For the oxtail: Use about 2 large pieces per person and marinate in pepper, salt and fresh thyme. Traditionally this would be seared before braising, but in this case, grill hard over hickory to get a crust on the outside and seal the piece of meat, if possible. After it has a crust put it in a large cast iron pot for braising.
Add 1 carrot, 1 celery stalk and 2 onions (halved). Cover with heavily reduced veal stock. Add your favorite spices like bay, thyme, peppercorns and sage. Cover with foil and braise for about 4 hours at 250 degrees.
Let sit on stovetop 30 minutes before serving.
For garnish, add some root vegetables like sautéed baby carrots, celery root or turnips.
To serve, in a deep bowl ladle a big spoon of the porridge. With the back tip of the spoon drag it through the porridge to make a well for the oxtail. Place the oxtail in the well and ladle a spoonful of the smoky sauce over the oxtail to glaze it.

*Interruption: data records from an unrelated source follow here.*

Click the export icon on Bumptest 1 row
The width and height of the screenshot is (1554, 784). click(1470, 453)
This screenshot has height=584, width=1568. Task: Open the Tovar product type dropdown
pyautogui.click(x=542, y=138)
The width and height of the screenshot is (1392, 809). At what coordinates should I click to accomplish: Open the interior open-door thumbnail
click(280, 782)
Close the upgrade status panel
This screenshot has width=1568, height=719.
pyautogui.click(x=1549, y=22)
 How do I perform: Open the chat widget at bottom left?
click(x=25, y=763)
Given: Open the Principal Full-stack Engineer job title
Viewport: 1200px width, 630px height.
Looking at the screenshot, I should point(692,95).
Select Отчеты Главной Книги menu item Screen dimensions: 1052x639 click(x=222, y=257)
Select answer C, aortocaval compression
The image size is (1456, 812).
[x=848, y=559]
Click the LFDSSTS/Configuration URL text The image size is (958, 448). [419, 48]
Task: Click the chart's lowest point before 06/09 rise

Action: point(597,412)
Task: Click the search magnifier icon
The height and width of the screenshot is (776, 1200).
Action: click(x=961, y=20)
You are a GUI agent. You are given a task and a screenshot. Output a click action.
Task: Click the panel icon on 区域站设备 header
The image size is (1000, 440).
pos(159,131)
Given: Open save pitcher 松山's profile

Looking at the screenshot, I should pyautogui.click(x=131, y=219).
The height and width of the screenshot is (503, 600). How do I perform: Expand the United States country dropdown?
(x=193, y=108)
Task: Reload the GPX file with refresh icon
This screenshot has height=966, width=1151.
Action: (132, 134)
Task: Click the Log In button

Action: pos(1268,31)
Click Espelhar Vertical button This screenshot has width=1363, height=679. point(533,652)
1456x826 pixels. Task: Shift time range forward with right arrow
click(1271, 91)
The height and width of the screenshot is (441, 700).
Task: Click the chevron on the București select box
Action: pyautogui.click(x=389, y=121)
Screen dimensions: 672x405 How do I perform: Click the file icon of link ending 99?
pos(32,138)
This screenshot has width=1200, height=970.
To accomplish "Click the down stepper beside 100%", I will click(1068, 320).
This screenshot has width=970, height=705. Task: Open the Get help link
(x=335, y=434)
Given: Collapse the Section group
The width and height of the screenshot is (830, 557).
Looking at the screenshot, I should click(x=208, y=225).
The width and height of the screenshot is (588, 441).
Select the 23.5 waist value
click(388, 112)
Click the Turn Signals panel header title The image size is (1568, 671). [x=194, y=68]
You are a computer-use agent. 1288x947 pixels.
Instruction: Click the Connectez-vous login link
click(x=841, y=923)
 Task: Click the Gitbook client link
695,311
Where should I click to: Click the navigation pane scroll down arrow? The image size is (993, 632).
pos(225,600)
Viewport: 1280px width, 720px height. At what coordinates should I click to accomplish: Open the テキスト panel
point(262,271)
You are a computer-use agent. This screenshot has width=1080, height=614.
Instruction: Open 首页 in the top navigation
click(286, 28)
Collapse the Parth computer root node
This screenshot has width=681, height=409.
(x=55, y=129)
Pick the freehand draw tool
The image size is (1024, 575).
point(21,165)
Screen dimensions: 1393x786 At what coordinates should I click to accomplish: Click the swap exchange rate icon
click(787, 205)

Add chosen garnish and enjoy.
Grilled Whole Bass
To debone fish:
Turn fish so that bottom side is up. With kitchen scissors cut from the collar down to the tail on one side of spine and then again on the other side of the spine. This will free the ribs. Using a kitchen knife cut along both sides of spine up to the top of the fish. This will cut out all the internal bones. Then cut out the belly flap. Or just eat and avoid bones.
For the Bass:
1-2 pounds scaled and gutted striped bass (available at Whole Foods)
Corse salt and pepper
Extra virgin olive oil
1 pound Persian cucumbers cut into coins on a mandolin
2 Tbsp apple cider vinegar
½ Tbsp extra virgin olive oil
1 tsp salt
1 lime cut into very thin coins/rings (as thin as you can get it and still be intact)
Drizzle of extra virgin olive oil
Sprinkle with salt
Herb and Citrus Salad:
¼ cup picked cilantro sprigs
¼ cup parsley leaves
¼ cup chervil sprigs
¼ cup picked tarragon leaves
Ribbons from 2 lemons (blanched)
Ribbons from 2 oranges (blanched)
Ribbons from 2 limes (blanched)
1 tsp Maldon Sea Salt
1 tsp of extra virgin olive oil
1 cup Greek yogurt
1 tsp toasted coriander seed smashed in mortar and pestle or spices grinder
Turn grill on high. Season fish with salt, pepper and oil. After grill is hot start fish. This takes the longest amount of time and needs to be done first. Allow to cook for 4 minutes and then turn 45 degrees on grill to get nice crass marks and cook evenly. Allow to cook for 3 minutes and turn. Place on a less hot spot of the grill and return to kitchen for other prep. After 10 minutes just turn the grill off and get the fish when you are ready. Mix all quick pickle ingredients together and allow to sit until ready to use. Toast and crush the coriander seeds and mix with yogurt and set aside as well. Mix salad and place on the side. Place the fish on a large platter with the accompaniments around it. Flatbreads and tortillas are always a good vehicle to put everything on.